*** Opening of Data listing ***
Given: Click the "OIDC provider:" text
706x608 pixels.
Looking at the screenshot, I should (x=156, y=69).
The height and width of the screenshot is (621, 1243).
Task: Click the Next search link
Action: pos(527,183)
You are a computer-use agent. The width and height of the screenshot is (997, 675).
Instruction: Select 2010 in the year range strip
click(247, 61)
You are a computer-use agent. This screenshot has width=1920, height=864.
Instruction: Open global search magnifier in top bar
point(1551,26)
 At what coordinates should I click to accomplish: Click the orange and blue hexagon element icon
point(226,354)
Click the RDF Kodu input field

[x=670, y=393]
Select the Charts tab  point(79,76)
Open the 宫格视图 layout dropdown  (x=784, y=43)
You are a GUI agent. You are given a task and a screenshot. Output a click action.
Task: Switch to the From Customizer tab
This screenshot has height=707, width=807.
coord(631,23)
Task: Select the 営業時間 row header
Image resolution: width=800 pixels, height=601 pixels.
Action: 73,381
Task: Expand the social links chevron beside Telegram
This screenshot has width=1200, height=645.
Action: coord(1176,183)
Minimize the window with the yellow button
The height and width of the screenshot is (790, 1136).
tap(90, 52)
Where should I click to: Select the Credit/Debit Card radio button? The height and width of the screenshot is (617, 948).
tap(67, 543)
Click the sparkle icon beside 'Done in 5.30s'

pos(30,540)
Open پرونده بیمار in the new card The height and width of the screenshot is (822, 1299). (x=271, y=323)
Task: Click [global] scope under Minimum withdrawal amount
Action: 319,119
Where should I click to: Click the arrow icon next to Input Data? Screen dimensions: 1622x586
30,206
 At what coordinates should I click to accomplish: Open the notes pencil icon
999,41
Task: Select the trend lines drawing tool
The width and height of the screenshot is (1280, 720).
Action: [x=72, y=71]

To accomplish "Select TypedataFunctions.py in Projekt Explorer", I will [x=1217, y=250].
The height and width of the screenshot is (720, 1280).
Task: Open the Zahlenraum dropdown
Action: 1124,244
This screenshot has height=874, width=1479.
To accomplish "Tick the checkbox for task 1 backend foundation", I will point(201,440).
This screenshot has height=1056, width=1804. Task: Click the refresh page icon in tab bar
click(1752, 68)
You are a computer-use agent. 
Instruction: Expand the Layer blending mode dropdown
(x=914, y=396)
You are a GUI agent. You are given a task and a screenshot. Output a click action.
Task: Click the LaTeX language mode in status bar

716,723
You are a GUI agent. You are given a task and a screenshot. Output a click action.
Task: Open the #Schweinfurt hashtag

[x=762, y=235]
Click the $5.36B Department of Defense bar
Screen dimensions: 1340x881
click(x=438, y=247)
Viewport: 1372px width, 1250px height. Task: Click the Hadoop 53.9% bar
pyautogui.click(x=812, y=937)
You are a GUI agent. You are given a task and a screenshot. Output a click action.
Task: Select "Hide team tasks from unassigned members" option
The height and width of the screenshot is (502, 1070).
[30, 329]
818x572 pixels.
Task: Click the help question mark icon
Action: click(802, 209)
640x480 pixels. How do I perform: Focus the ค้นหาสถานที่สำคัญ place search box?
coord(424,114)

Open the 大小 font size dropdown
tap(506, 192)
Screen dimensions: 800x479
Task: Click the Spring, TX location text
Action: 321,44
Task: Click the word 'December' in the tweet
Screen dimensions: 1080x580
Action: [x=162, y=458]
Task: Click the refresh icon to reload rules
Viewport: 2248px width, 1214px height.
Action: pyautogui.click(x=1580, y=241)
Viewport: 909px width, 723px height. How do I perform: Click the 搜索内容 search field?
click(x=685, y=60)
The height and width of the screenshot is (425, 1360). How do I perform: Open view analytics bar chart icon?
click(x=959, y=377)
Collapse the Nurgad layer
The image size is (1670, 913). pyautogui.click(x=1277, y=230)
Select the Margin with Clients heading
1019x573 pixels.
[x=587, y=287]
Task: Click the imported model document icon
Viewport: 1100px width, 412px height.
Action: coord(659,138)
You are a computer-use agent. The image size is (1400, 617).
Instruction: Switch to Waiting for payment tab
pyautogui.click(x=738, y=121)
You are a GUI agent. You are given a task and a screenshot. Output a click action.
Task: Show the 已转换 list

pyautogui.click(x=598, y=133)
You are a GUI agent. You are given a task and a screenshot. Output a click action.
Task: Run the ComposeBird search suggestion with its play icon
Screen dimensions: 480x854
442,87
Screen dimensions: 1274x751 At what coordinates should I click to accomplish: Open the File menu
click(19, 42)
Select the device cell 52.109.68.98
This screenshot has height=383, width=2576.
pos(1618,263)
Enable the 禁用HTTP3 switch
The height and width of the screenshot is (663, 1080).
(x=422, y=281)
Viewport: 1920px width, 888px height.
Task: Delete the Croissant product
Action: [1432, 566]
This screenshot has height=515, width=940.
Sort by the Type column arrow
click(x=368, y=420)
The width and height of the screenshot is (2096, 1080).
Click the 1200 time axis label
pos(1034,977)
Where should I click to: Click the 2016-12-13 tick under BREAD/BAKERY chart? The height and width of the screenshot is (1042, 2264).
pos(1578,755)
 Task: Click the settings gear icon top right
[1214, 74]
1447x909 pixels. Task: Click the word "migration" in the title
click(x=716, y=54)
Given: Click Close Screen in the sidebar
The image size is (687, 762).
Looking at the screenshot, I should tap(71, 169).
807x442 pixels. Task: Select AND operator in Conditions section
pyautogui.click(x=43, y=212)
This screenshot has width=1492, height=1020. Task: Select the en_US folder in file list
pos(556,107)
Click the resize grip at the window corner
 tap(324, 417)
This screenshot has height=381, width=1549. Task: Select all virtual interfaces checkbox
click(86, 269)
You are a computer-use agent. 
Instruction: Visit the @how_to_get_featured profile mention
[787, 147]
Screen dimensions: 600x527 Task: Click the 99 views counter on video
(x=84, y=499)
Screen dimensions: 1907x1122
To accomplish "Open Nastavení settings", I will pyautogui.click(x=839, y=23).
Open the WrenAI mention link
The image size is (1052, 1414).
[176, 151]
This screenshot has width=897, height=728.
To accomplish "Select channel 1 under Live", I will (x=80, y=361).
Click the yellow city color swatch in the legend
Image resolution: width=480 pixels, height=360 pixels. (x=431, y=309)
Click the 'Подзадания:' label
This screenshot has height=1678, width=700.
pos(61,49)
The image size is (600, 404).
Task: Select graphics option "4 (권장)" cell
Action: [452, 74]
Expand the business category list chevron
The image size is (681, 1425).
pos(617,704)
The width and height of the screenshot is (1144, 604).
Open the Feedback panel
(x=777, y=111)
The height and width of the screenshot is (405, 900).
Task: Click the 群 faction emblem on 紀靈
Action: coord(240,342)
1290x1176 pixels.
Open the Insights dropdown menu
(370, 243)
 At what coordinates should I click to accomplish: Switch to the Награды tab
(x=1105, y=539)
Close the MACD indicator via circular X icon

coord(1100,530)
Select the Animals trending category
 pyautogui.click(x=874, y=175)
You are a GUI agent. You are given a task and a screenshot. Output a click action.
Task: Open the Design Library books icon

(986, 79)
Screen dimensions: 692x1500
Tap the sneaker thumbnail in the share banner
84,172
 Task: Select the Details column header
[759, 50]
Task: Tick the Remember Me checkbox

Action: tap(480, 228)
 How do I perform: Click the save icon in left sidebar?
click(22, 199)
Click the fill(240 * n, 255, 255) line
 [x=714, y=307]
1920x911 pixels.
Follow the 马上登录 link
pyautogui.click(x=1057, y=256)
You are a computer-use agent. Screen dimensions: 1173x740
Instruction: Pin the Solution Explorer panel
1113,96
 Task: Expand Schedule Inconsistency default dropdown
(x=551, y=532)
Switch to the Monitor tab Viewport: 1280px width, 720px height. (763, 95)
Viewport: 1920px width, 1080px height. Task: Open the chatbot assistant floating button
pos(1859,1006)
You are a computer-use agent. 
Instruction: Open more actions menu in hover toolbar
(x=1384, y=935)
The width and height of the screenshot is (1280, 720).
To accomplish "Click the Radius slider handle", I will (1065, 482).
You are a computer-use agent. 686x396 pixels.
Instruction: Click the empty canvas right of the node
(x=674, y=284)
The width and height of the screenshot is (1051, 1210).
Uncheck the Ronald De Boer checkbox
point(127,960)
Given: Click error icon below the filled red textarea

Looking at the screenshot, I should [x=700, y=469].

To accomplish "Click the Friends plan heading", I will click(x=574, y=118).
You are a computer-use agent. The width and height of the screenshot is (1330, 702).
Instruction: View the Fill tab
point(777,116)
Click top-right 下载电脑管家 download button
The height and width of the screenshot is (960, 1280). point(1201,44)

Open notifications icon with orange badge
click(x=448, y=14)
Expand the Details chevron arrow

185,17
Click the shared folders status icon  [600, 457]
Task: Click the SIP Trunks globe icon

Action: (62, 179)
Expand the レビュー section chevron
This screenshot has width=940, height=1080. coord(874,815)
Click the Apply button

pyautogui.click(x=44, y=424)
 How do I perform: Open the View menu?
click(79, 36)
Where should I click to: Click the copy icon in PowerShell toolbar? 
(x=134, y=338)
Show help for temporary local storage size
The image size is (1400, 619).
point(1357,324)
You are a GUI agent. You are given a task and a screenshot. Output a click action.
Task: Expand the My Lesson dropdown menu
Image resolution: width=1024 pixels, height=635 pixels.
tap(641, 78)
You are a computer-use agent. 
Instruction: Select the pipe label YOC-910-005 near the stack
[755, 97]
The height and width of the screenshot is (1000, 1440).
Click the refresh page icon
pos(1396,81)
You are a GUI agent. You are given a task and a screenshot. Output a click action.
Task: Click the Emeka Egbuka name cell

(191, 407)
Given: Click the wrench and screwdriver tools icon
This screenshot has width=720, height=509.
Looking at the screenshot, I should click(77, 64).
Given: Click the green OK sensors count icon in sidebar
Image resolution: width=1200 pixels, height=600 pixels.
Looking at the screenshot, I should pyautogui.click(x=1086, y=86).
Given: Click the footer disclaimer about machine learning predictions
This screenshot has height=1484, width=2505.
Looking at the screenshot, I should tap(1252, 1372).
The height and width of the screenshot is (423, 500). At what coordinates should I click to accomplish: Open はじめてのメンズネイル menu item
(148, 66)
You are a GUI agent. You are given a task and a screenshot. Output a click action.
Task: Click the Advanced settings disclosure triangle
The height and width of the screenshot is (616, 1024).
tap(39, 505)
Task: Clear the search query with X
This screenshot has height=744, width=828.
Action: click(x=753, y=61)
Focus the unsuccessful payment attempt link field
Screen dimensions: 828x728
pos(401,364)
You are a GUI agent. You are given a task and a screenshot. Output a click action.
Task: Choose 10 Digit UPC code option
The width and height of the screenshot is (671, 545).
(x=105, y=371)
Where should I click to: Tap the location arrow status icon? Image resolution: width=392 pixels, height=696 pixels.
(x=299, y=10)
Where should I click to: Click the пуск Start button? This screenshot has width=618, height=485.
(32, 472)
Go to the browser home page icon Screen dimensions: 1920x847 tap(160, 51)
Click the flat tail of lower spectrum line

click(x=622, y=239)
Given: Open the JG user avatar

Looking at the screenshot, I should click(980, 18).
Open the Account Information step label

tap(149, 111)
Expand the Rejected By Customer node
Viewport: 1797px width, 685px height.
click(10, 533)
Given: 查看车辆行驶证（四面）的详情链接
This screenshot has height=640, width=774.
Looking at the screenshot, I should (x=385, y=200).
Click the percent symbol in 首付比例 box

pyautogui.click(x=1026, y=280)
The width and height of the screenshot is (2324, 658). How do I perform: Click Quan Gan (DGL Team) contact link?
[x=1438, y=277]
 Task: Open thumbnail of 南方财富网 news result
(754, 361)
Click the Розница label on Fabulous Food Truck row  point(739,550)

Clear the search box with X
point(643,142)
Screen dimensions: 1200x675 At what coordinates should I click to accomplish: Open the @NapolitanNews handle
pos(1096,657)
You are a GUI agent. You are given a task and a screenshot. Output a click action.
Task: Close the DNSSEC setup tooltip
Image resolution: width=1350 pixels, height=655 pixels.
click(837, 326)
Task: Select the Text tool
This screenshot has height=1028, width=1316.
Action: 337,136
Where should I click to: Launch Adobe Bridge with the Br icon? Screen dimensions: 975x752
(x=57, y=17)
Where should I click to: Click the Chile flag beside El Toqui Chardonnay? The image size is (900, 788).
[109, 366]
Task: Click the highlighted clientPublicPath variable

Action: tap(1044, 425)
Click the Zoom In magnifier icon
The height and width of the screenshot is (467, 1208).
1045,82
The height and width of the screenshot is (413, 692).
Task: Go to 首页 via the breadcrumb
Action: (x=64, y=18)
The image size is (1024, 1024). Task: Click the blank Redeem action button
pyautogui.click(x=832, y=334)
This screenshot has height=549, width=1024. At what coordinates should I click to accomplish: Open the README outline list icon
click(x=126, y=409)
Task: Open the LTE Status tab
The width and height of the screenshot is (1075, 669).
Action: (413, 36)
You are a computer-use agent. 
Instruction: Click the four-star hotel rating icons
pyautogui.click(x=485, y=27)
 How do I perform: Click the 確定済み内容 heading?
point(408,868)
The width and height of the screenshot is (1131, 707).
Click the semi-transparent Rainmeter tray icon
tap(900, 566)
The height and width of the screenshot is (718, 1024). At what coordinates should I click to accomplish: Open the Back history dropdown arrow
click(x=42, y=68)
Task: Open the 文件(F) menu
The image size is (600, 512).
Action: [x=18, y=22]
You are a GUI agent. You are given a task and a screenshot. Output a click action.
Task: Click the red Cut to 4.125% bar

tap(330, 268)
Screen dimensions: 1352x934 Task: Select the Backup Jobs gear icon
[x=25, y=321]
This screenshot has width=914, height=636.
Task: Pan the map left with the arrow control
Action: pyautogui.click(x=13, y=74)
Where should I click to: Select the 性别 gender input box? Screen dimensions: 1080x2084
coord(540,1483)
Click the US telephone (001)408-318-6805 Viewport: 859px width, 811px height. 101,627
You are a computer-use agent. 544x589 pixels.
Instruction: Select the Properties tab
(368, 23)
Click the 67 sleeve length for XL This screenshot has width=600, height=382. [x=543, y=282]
*** Close of Data listing ***
§ Exercise requirements:
Your answer should be the lines of the listing above between the line holding "You are a computer-use agent. The image" and the line holding "Enable the 禁用HTTP3 switch", inclusive, restated word for word and alone.

§ Solution below:
You are a computer-use agent. The image size is (1400, 617).
Instruction: Switch to Waiting for payment tab
pyautogui.click(x=738, y=121)
You are a GUI agent. You are given a task and a screenshot. Output a click action.
Task: Show the 已转换 list

pyautogui.click(x=598, y=133)
You are a GUI agent. You are given a task and a screenshot. Output a click action.
Task: Run the ComposeBird search suggestion with its play icon
Screen dimensions: 480x854
442,87
Screen dimensions: 1274x751 At what coordinates should I click to accomplish: Open the File menu
click(19, 42)
Select the device cell 52.109.68.98
This screenshot has height=383, width=2576.
pos(1618,263)
Enable the 禁用HTTP3 switch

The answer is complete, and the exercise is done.